How Standard Can You Be? That being the case, is there now or will there soon be one standard piece of off-the-shelf equipment automakers can quickly plug in and ramp up? “Not right now,” says Brown, who adds, “But there are elements of standardization that have gotten us a lot closer in the last few years.” He cites his company’s work with Ford on standardizing engine and transmission facilities as an example of how far the process has come. Ford is arguably the most aggressive proponent of standardization of powertrain assembly lines in the industry. Its strategy calls for plants to essentially be carbon copies of each other: same layout, same processes, same equipment. “We try to develop tooling such that we don’t care if a line is running a four-cylinder, six cylinder or V-8 engine,” says Brown. “We want to take out all of those elements that would traditionally drive us toward dedicated machines and isolate the end tooling as the only truly dedicated tooling.”
Much of that can be accomplished today. Electrical panels, human machine interface (HMI) design, guarding, cabling, conveyors and pallets can easily be made common across many lines. Components like cylinders and valves now adhere to a common standard that allows equipment makers to design common mounting fixtures and replace parts based on price and availability, not a supplier’s proprietary design. And even robot programming software, while not entirely interchangeable, has adopted enough similar user-friendly programming features that a de facto standard exists. Beyond that, suppliers are sometimes willing to commonize more sophisticated components with their competitors–for an important enough customer. For example, when Toyota Motor Manufacturing Kentucky (TMMK) installed its Global Body Line (itself part of a new worldwide standard, thus the name) it persuaded robot makers Kawasaki and Nachi to standardize their teaching pendant designs, which according to Pat D’Eramo, general manager, Body Operations, TMMK, slashed training time (the previous line had up to 20 different pendants) and made it a lot easier to rotate operators from station to station.
The Lego Approach. One of the obstacles in the path to achieving one standard but flexible do-all machine is part orientation. As assembly line designers are asked to accommodate a greater variety of products, figuring out how to move and position parts of widely divergent size and shape can lead to unwanted customization. Body assembly operations have embraced common locator points and master jigs that are tied to a specific model as an answer, which essentially allows electric robots to become the standard piece of equipment. But the flexibility gained is usually limited to models built off of the same or closely related platforms.
Engine and transmission assembly, on the other hand, is eschewing the traditional manufacturing lugs used to locate components for an approach that can accommodate several different architectures on the same line. Brown likens the method to building with Lego blocks since you can create some very elaborate structures, but they are all made up of simple, standard parts. In essence, it is a way to achieve the end result provided by custom-designed parts handling equipment by plugging together a varying number of standard modules. Brown explains, “If you just need to find the part and grab it, you need tool X. If you have to grab it and lift it, you need X and Y. Grab it, turn it, lift it–X,Y and Z. They are all standard packages that you add on as you need.”
Catalog Shopping?
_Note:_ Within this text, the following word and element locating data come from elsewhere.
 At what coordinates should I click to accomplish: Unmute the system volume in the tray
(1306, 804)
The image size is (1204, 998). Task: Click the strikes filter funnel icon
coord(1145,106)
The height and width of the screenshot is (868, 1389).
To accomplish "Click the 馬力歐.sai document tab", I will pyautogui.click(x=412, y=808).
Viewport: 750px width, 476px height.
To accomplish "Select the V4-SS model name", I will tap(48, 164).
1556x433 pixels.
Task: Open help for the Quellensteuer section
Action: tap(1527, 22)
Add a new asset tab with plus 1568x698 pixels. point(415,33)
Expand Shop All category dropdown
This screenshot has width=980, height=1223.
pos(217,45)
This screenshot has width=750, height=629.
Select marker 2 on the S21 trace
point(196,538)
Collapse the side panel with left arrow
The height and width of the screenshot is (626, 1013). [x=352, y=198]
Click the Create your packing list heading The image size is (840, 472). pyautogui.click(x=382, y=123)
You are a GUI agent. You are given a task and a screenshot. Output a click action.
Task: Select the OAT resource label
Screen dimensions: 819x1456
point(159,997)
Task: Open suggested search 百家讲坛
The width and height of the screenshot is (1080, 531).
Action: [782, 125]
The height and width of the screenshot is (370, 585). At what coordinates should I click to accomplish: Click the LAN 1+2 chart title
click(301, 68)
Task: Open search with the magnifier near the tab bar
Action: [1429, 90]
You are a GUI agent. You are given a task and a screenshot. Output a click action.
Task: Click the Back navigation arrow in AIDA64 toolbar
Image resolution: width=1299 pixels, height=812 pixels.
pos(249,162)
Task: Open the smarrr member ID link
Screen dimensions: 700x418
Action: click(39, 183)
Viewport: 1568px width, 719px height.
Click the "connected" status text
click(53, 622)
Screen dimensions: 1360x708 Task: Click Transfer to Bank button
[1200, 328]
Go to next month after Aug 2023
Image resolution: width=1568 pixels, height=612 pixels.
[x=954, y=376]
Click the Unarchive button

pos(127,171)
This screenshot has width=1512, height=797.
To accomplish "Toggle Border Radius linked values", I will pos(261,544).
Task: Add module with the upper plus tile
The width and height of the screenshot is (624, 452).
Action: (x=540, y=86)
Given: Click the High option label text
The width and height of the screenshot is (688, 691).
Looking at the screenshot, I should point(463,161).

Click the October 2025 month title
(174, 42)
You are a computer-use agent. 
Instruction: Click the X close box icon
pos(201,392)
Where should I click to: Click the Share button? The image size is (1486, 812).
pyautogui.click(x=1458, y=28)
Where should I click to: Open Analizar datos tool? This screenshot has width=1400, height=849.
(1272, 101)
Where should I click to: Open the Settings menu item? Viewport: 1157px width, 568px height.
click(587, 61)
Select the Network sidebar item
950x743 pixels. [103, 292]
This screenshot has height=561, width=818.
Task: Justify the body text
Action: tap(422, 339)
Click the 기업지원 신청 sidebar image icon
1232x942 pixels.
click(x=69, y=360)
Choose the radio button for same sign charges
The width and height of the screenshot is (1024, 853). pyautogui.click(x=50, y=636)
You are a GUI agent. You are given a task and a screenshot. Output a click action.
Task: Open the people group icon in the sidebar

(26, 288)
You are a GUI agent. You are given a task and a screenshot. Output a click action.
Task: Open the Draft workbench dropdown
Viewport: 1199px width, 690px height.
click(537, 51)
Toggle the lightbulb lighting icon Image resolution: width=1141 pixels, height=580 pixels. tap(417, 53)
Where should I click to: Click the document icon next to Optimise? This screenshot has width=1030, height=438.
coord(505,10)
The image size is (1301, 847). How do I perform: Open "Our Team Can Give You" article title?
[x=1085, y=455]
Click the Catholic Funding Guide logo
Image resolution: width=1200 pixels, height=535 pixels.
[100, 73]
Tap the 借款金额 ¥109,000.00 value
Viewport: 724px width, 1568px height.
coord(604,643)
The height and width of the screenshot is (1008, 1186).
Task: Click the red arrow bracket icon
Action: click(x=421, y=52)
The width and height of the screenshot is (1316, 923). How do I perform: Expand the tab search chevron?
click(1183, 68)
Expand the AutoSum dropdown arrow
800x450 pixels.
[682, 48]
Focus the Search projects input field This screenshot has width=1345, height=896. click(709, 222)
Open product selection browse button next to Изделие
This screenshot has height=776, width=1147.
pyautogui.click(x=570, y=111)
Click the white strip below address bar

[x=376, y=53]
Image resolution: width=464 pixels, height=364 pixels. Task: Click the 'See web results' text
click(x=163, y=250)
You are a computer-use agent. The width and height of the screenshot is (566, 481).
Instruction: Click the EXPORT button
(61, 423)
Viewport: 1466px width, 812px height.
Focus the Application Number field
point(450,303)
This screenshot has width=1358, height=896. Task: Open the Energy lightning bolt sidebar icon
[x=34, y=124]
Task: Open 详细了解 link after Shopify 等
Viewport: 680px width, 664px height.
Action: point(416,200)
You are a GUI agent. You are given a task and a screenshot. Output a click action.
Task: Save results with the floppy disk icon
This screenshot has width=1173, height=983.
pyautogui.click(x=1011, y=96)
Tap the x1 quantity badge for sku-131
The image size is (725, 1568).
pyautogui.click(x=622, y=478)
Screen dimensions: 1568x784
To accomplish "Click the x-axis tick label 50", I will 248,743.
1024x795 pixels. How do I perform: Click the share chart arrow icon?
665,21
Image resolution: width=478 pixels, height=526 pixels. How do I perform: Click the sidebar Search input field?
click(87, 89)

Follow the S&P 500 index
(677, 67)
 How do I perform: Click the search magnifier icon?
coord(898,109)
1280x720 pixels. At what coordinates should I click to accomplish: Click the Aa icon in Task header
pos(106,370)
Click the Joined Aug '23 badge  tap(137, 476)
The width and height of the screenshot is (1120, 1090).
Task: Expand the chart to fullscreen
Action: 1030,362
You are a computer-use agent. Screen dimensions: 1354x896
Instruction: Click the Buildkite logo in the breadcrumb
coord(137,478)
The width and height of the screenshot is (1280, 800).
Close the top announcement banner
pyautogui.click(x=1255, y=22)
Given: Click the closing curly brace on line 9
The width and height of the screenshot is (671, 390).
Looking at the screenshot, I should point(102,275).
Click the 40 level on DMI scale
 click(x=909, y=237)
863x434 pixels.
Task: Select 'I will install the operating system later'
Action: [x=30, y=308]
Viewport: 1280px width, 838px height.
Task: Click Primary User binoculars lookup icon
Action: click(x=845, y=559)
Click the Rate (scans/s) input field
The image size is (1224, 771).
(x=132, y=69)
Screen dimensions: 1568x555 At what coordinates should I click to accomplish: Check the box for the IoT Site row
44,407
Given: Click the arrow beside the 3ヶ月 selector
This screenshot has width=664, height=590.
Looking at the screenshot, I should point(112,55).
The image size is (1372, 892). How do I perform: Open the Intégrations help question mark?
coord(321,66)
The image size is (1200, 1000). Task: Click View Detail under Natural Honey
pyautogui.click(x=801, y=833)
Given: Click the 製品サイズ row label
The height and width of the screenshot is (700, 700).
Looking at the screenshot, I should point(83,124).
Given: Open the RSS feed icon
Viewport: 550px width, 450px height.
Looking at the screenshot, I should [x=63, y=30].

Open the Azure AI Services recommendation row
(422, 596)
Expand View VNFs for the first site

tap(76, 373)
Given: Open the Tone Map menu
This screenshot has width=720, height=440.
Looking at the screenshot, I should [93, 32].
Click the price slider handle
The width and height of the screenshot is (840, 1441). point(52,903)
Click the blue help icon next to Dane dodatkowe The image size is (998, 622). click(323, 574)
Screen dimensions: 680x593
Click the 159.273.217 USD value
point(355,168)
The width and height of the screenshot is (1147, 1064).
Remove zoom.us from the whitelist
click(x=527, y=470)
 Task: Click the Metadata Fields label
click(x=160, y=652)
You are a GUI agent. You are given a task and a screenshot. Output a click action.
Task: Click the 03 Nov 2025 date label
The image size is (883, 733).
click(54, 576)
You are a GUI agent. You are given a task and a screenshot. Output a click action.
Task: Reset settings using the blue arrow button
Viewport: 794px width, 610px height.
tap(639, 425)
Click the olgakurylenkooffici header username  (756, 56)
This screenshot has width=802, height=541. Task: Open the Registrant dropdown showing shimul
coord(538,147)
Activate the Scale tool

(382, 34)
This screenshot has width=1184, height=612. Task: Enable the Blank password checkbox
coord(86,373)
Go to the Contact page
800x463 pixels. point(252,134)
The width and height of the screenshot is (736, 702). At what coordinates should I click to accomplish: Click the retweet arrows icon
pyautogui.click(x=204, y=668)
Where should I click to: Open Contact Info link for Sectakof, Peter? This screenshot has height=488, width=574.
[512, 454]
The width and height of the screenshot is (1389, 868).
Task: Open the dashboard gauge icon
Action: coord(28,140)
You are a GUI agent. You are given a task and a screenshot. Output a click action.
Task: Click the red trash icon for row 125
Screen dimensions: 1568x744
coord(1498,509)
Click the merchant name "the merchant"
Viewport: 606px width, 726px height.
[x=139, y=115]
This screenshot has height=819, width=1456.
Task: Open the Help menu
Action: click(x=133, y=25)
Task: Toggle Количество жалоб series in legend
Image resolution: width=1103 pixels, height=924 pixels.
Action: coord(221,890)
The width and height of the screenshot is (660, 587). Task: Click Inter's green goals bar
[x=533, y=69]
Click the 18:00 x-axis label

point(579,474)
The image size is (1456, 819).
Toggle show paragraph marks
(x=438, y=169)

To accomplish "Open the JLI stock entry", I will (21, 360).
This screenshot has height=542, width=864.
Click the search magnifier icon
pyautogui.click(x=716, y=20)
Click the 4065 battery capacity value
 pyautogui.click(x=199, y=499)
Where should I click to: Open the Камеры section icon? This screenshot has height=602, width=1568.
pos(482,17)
And that may be as close as the industry gets to a standard piece of assembly equipment in the foreseeable future: many standard and interchangeable modules, but not one machine that does it all. The greater gains will probably come in using those modules to create ever more flexible lines. For example, Brown says that in 10 years we will see assembly lines that switch between building engines and transmissions without re-tooling. And as far as our central question about catalog shopping goes, Brown responds, “We’ve come a long way from dedicated tooling, but I don’t know if we will ever get to the point where companies will be able to order a line from a catalog. However, if we know some basic initial product information and rough production rates, we can order much of what’s needed to equip a line and quickly begin to concentrate on the dedicated tooling. And that’s a lot closer than we have ever been in the past.”